Tuesday 8 November 2016

Spring brings ant army assault, amorous avians and randy pandas

Home Truths column for The Australian's Life page, in which the rites of Spring go seriously awry. 

Spring has sprung. And in the spring, a young man’s fancy lightly turns to thoughts of ant poison and how to get rid of pigeons practising the kama sutra on the balcony. 
     Sorry, Lord Alfred Tennyson, but love is on the back-burner for now. My rites of spring began one morning last week, as I slowly stirred from my slumbers to become aware the floor was moving. “Ah that’s nice,” I thought, as i stretched luxuriantly and rolled over. Seconds later, I bolted upright, all thoughts of somnolence banished. I fumble for my glasses and the scene becomes clear. The floor isn’t actually moving, of course, but a motorised column of fat shiny and rather large black ants was streaming in from my bathroom, hup-two-three-ing around my bedroom and goose-stepping somewhere under my sofa. Somewhere in the column a barrel-chested sergeant-major ant was no doubt shouting: “I don’t know what you’ve been told. The best stale crumbs come with some mould.”

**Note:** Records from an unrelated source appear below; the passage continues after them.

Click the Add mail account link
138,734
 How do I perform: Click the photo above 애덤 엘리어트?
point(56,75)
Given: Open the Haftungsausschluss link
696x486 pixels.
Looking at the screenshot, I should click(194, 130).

     Now, for a single fellow living alone, I thought I had been doing a creditable job of keeping my flat spic and span. But I’d clearly forgotten to clean under the sofa, and as I dragged it aside, the full horror was revealed. 
     Flakes of parmesan cheese, flecks of cold cuts, mouldy sultanas, pizza crust, random elements of myriad mueslis, slivers of chocolate and an Arnott’s Family Assortment of biscuit remnants, all served up with a light dusting of, er, dust. OK, a heavy dusting. A Watership Down of dust bunnies. But it doesn’t deter the ants from their 10-course tasting menu, and I briefly ponder scattering a few blobs of lemon sorbet on the floor as a palate cleanser. Word has clearly got out about this Formicidae smorgasbord south of my couch. I grab my iPad and find Rentokil’s site, where I ascertain they are almost certainly common black ants, famous kitchen scavengers also partial to some dog excrement and effective spreaders of salmonella. 

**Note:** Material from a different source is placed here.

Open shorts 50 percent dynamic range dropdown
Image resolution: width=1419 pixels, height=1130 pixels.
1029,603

     As I read, they keep streaming in like there’s no tomorrow. Nor will there be. I’ve got nothing against the humble ant, as long as he stays in the garden, doing his invaluable ecosystem thing, returning everything back to ant poo. Come into my home, possibly covered in dog poo, to get all up in my shizness, and the gloves come off.  An invasion of this scale demanded a thermonuclear DEFCON4 scorched earth response, a blast of borax to the thorax, or something similarly noxious to Pink Panther the little blighters for good. Off to the corner store I trotted, returning armed with baits with complicated instructions (in Japanese only),  floor cleaner and some spray in case all else failed. 

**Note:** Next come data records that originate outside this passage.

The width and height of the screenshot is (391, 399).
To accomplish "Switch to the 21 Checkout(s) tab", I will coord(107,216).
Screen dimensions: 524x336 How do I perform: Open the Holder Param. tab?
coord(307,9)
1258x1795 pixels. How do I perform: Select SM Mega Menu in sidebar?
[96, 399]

    Two hours later, I have squished countless ants along the trail so the stench of fallen comrades will say “Abandon hope all ye who enter”. This strategy is compromised by my frantic mopping of the floor half a dozen times, replacing the dead ant tang with a forest fresh pine scent. I deploy the baits and resist the choking final solution of the aerosol. 
     The very next morning, I stir from sleep to hear a strange feathery shuffling sound in my bedroom. I had left the door to the balcony open to pick up some breeze. Instead I have a pigeon playa and his chick getting pige-y with it in my bedroom. And not just once, either. 
     A skewed deja vu sets in as I leap out of bed, waving my arms like a lunatic and screaming. The birds are gone in a flap of oily wings when I have a big idea. 
     I grab my K-mart pressed metal life-sized sulphur crested cockatoo ornament off the mantlepiece and perch it on the balcony at a menacing angle. Slightly bigger than life size, it does the trick and the pigeons do not return.
    I have faced worse beginnings to spring. My first year in Thailand, I suffered through an eruption of cockroaches like the scarab scene in The Mummy, a bristling red plague of ticks that covered my walls, and then a sneak attack by termites, who ascended to a second floor bookshelf and chomped through most of my vinyl record collection’s cardboard sleeves, all within the space of a few soul-scarring weeks. 
     The irrefutable proof that spring is here, however, is not daylight saving or the chirp of birds, but the publication of the season’s first randy panda story. In any case, spring is most definitely in the air, and right on cue comes the season’s first randy panda story. Right on cue, Adelaide Zoo’s star panda pair are getting ready to do the wild thing. Pandas are not nature’s porn stars, however; they rarely mate in captivity, can’t sign in to Tinder, and regard ‘eats, shoots and leaves’ as a dietary requirement not a notch on the cubbing den’s bedpost.  
     Male pandas are known for their relatively small penises, so one wonders what heartless handler would have come up with a name like Wang Wang, who as I write is doing handstands to pee higher into the bamboo the better to impress his putative panda mate, Fu Ni, who is bleating, chirping and indulging in water play, all good signs.  

       In the spring, a young panda’s fancy lightly turns to the pissing contest known as love.